Ace rimase un attimo perplesso, perché si rese conto che, in quell'aula, c'era un silenzio troppo denso e tenace: gli sembrò che quei ragazzi avessero quasi il timore di aprire bocca; però c'era qualcuno che stava al computer, o chi, ancora, al telefono; e tutto in bella mostra sul banco! Ma in che razza di posto era finito?, pensò stralunato: una cosa simile al liceo e avrebbe detto addio a quegli oggetti preziosi; anche se non li possedeva; e in più nota sul registro e richiamo dei genitori; che non si sarebbero fatti vedere, ma dettagli. Però rimase ancora fermo, e questo perché notò una ventina, o poco più, di biglietti sulla cattedra; forse così pochi perché erano già stati presi da tutti loro. Curioso, e voglioso di averne uno, lo afferrò quando fu sicuro di non essere visto, anche perché tutti seguivano attentamente quello che spiegava e scriveva il docente, o lo schermo del proprio oggetto informatico; e poi uscì, ridacchiando e ghignando trionfante nel cacciare dalla manica il foglio, nel corridoio vuoto, e scoprendo che appartenesse a un invito di una festa. Questo sì che era un bel colpo!, si compiacque di se stesso, Ace: poteva imbucarsi a questa festa e divertirsi un po'. Lesse quel pezzo di carta, decorato da mille sfaccettature di colori, ma quello dominante era il blu; e impregnò nella mente la data: sei Ottobre; ovvero domani.
Oh, giusto: il bar; si ricordò in un attimo, mettendo in tasca quel prezioso e piccolo manifesto e incamminandosi gonfio di gioia verso la sua postazione, senza accorgersi di una persona dietro di lui che, uscito dal bagno, lo aveva scrutato e aveva sorriso nel rendersi conto che teneva quello che gli apparteneva; felice che avesse ricevuto, in un modo o in un altro, quell'invito.
Lo avrebbe avuto alla sua festa, non poteva che andarne entusiasta, pensò tale figura che tornò nella sua classe ad ascoltare la lezione del prof che, i più odiavano, sereno.

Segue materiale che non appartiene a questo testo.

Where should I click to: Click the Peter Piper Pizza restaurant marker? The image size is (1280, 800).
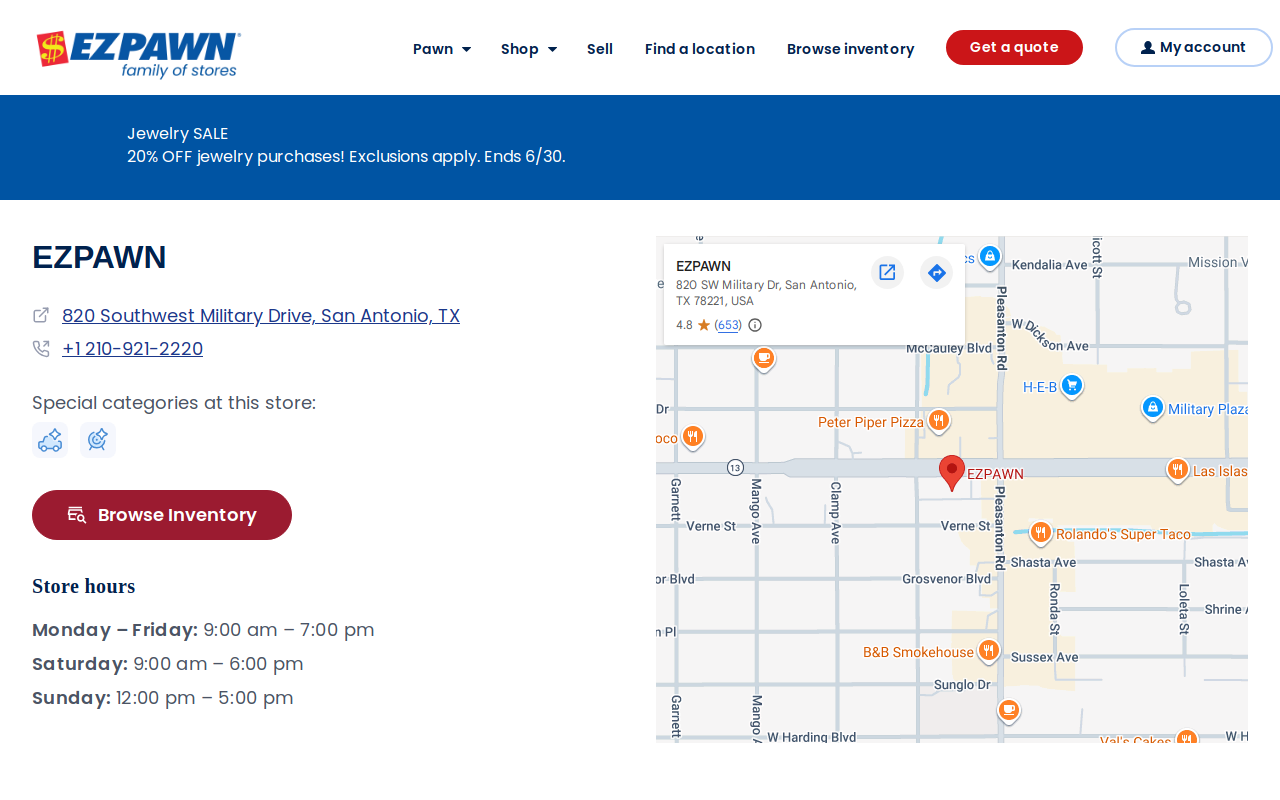(938, 422)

Si sedette e sorrise, tornando ad aspettare l'arrivo di quel ragazzo in particolare, e che era il più importante fra tutti, per lui, in quell'istituto, e nel mentre accontentò i clienti che arrivarono, anche se erano abbastanza pochi; almeno, rispetto agli altri giorni.
-Ace! Mio caro amico!- ridacchiò Thatch, che giunse da lui per impadronirsi delle noccioline.
-Ciao.- sorrise. -Ho saputo che c'è una festa domani.-
-Oh, e ti ha invitato?- chiese curioso, anche se pensava già di ricevere un cenno affermativo.
-Chi?- domandò confuso, il moro, inclinando, di poco il capo su un lato.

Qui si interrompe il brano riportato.